Deploy This Weird Thought Exercise Anytime, Anywhere, To Lift Your Mood

Sean Kernan

Ten years ago, I was going through hard times — hard times being relative. I was feeling down about the direction my career was going. My love life had taken a left turn.

Compounding this — I kept looking at how good things were going for my friends and colleagues. It was your typical, run-of-the-mill grass is greener stuff. I should have been watering the grass I was standing on.

And then — from some random place in the abyss of my mind — I got this crazy idea.

At the time — I was a voracious reader — my ability to visualize was as good as it had ever been. I started doing this mental exercise, and it really did lift me up — in a big way.

This is going to be a bit counterintuitive and weird. Some of you are going to do better at this than others. To make it work — I ask that you to muster the best imagery and visualization skills you have — like it is a great book and you are standing right there in the scenes you reading.

After this line — it will start. It helps if you read slow and immerse yourself.

You open your eyes.

The ceiling is cement.

You are lying on a cot-like bed. It’s firm and uncomfortable, with several bars running underneath the thin mattress.

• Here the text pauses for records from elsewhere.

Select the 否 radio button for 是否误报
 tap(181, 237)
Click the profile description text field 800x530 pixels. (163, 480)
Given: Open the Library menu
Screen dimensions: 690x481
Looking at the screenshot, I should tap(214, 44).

You sit up. You are in a dark, grey prison cell.

Years ago, you were convicted of a terrible crime. You will either spend the rest of your life in this jail cell.

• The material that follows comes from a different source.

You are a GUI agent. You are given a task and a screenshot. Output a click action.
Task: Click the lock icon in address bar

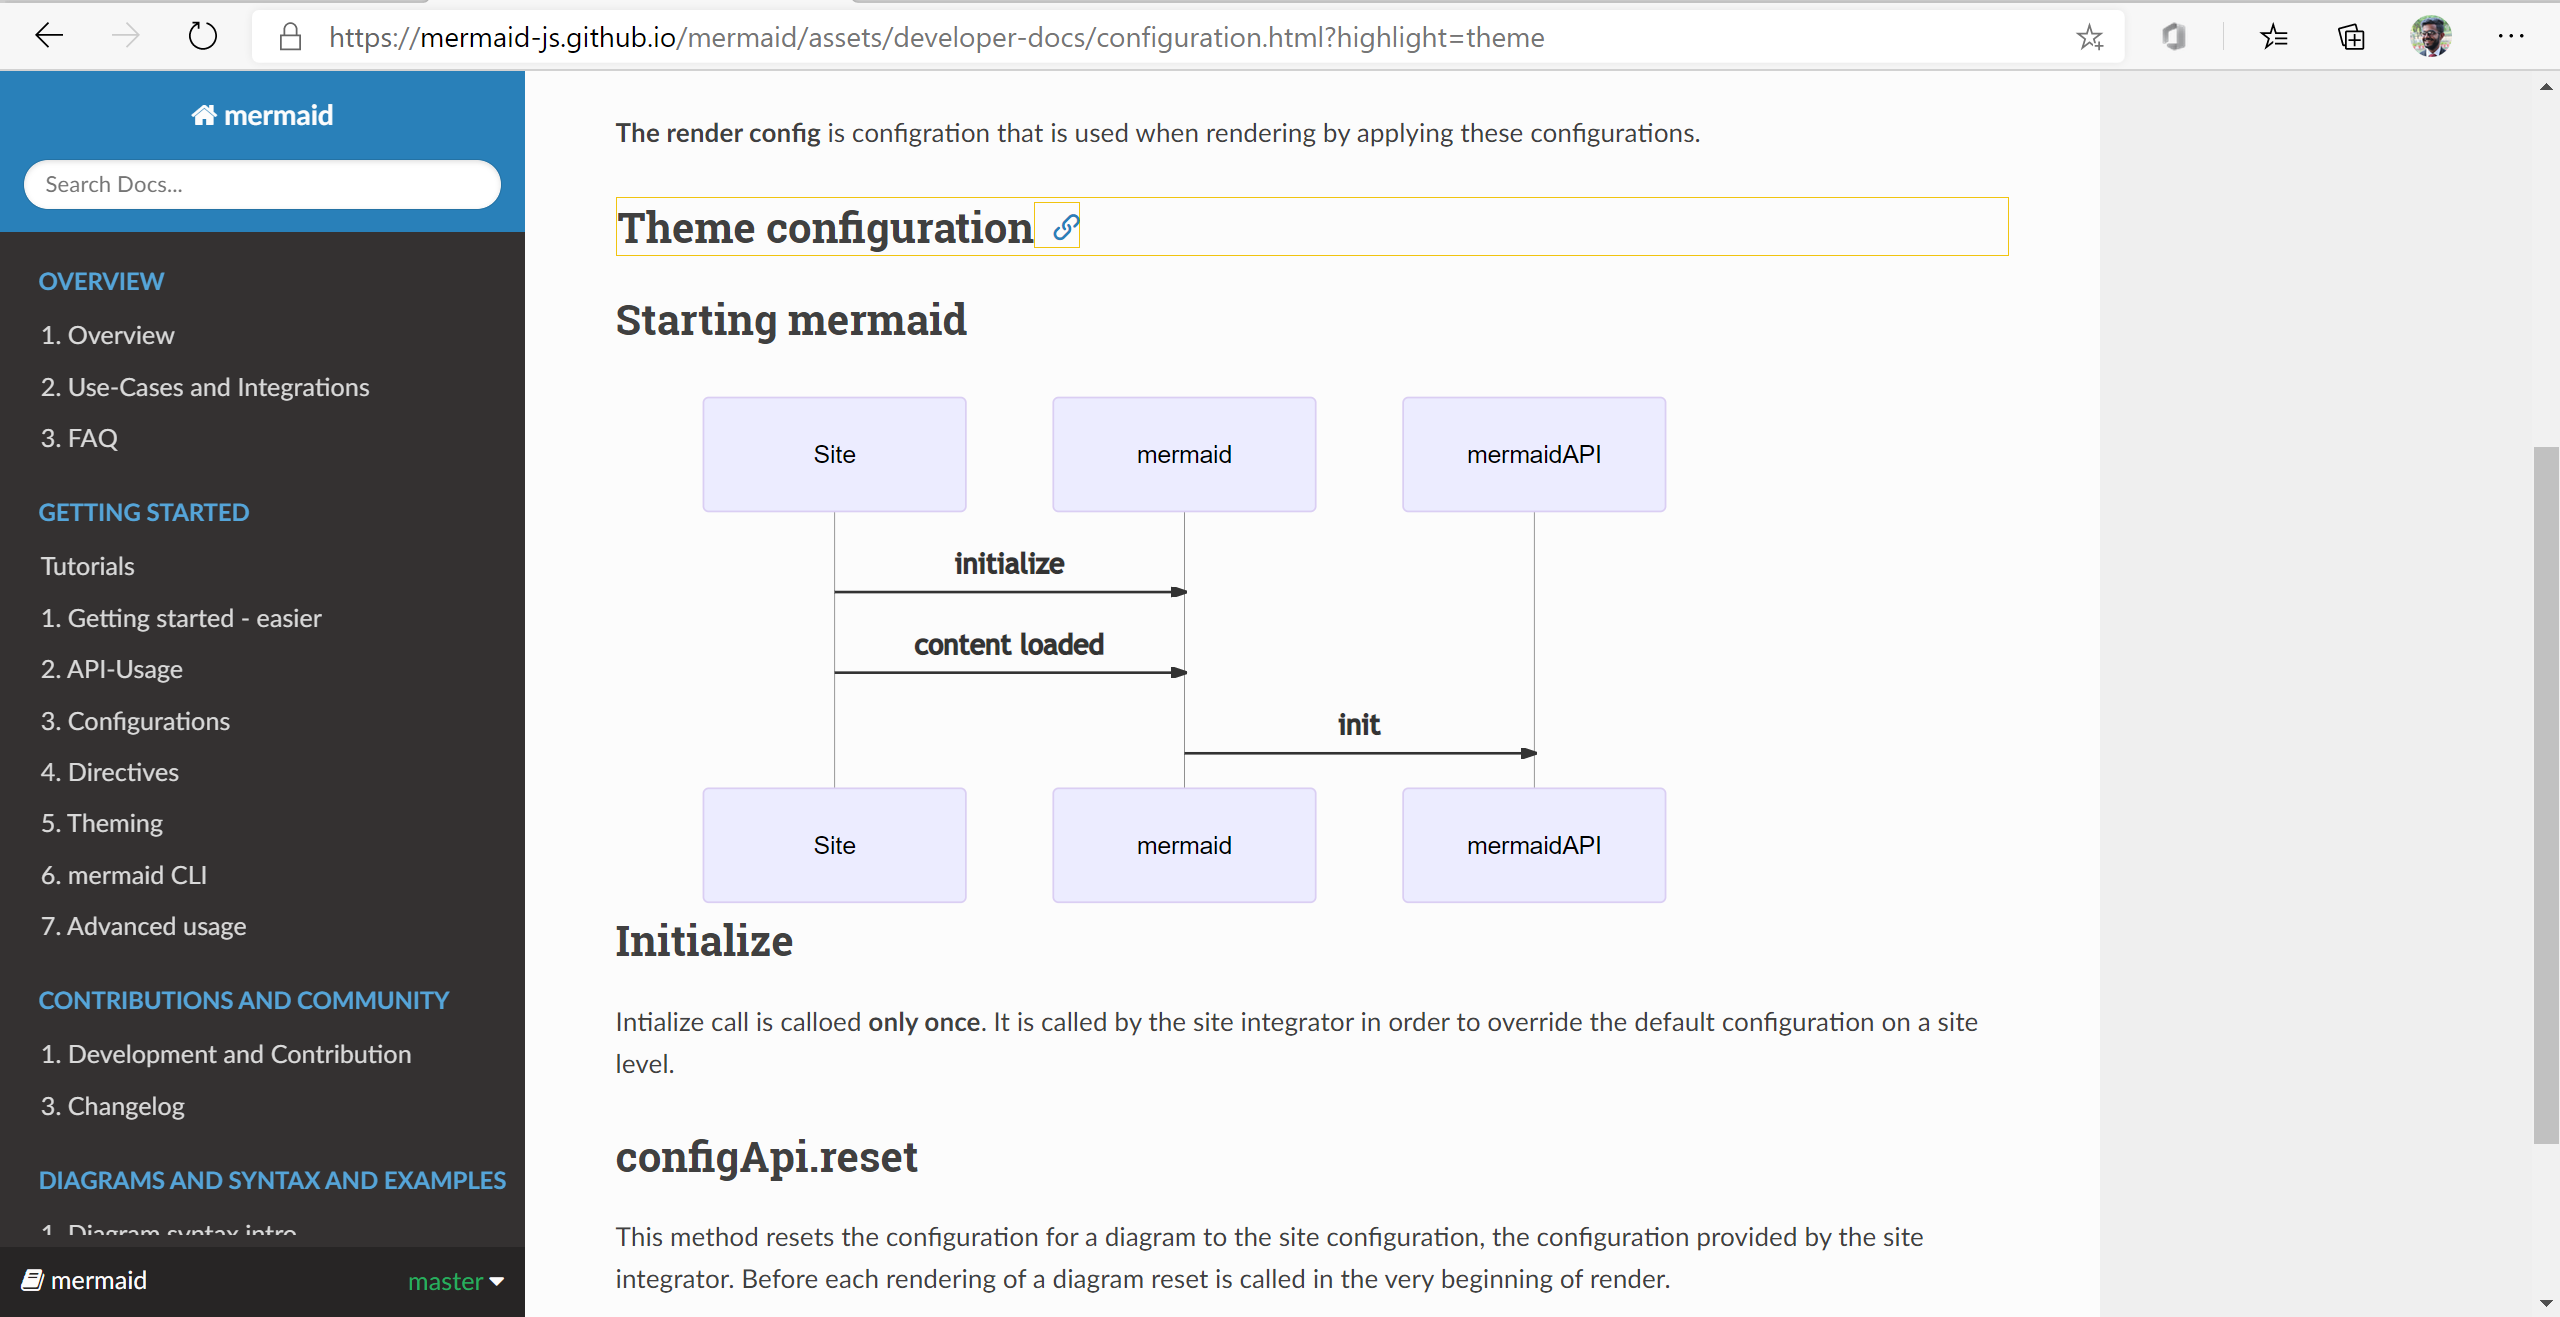point(290,37)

Or — you will suffer a more severe fate.

The bars to this room keep you contained for 23 hours a day. Your cell is small, 12 feet by 12 feet. There is little to do here besides read a bland book. Much of your time will be spent sitting, standing, waiting — for nothing.

A prison guard will walk by your cell and he will look at you — every hour, every day — for the rest of your life.

It will never be quiet. Metal doors will slam shut at all hours.

Prisoners will make vulgar noises well into the night. They will keep you from sleeping. And if they don’t — the uncomfortable cot will do that job for them.

You will share a public toilet — in full view of the other prisoners.

You will be subjected to full body inspections on a regular basis and without warning.

You will never hug your family members ever again. You will never pursue your dreams. Every goal you’ve ever had is a bygone fantasy.

Everything is gone.

You will never hold your own child in your arms.

You will never taste good food again.

You will never sit outside the confines of this prison. You will never walk on a beach. You will never pause and watch the sunset, holding the hand of someone you love.

You will be surrounded by people that don’t care about you. Many of them — will hate you — for no reason.

Your life will be devoid of color, happiness, and freedom.

On some days, you will be forced to fight other prisoners. Some days, you will be hopelessly, mercilessly, overpowered.

Your life will be dark in a way that you’d never imagined it could be.

And — every dark and terrible day will repeat itself — as you spend each and every second of the rest of your life rotting in this cage.

Now pause.

Step away from this reality.

Look around the room you actually sit in. Feel the chair or the couch you sit or lay on.

Take a moment to appreciate the space around you. Look at the colors. Listen to the sounds that aren’t vulgar and cold.

Look at the doorways without bars. Look at the doors that aren’t locked.

There are no guards watching you.

You can open your window and smell the fresh air. You can use the bathroom in privacy. You can go places. You can do things. You have options.

Consider all those little boring things you’ve taken for granted. There are so many things you have that so many others don’t.

Consider the greater things: Your family, your free will, your health.

They are all yours.

And now —one more time — consider the dark reality that was just described.

And if that doesn’t work, consider darker realities, because there are plenty of darker lives that are being lived as we speak.

Happiness is simply an exercise in appreciation.

Take time each day to step back, to see the little things you have. Appreciate that they are yours — because not everyone can say that.

Things could be far, far worse than they are right now.